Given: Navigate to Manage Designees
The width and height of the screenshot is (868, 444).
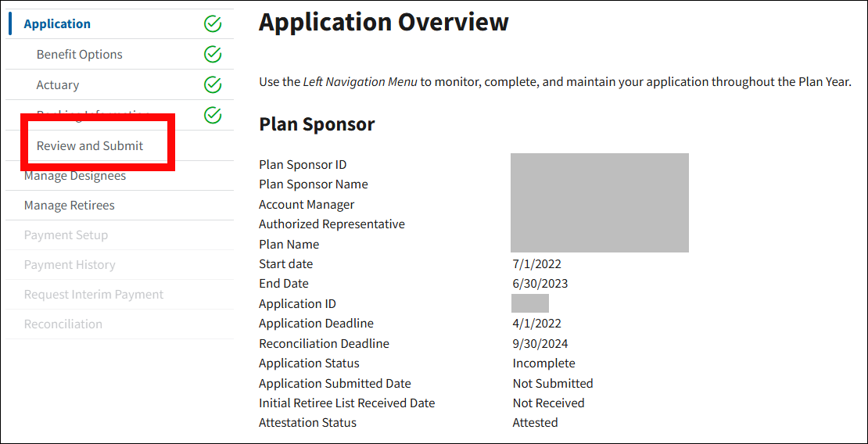Looking at the screenshot, I should click(x=75, y=177).
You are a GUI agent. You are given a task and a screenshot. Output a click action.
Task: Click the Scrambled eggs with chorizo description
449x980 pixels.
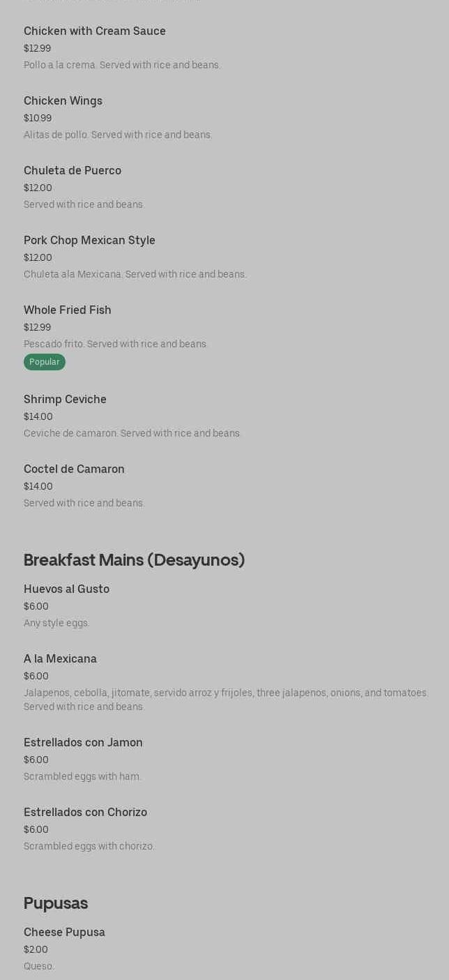click(x=89, y=846)
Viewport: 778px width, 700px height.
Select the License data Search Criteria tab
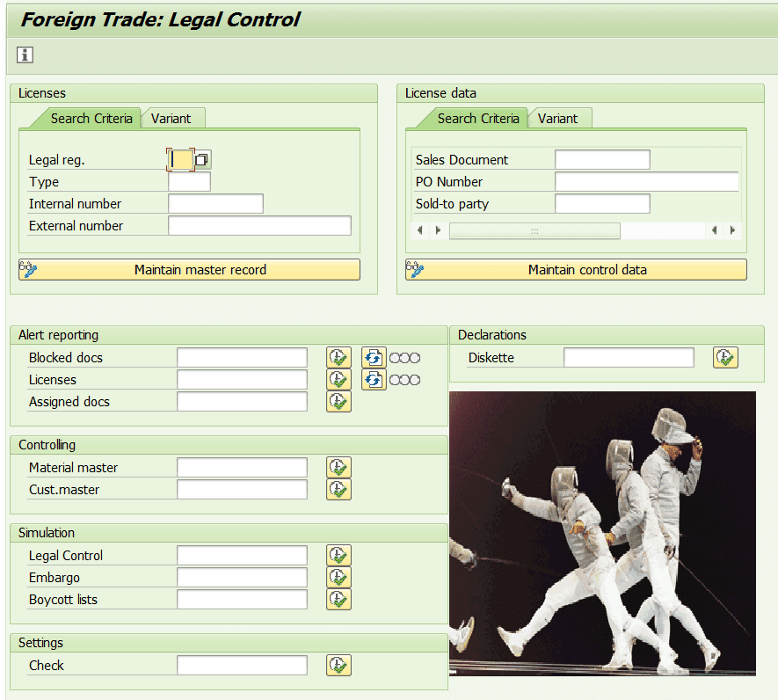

*****

### [The task]
Can you restate all the records above word for word while dropping the pictures?

### [Answer to the problem]
Given: Navigate to Manage Designees
The width and height of the screenshot is (868, 444).
Looking at the screenshot, I should click(x=75, y=177).
You are a GUI agent. You are given a task and a screenshot. Output a click action.
Task: Click the Scrambled eggs with chorizo description
449x980 pixels.
click(x=89, y=846)
Viewport: 778px width, 700px height.
Select the License data Search Criteria tab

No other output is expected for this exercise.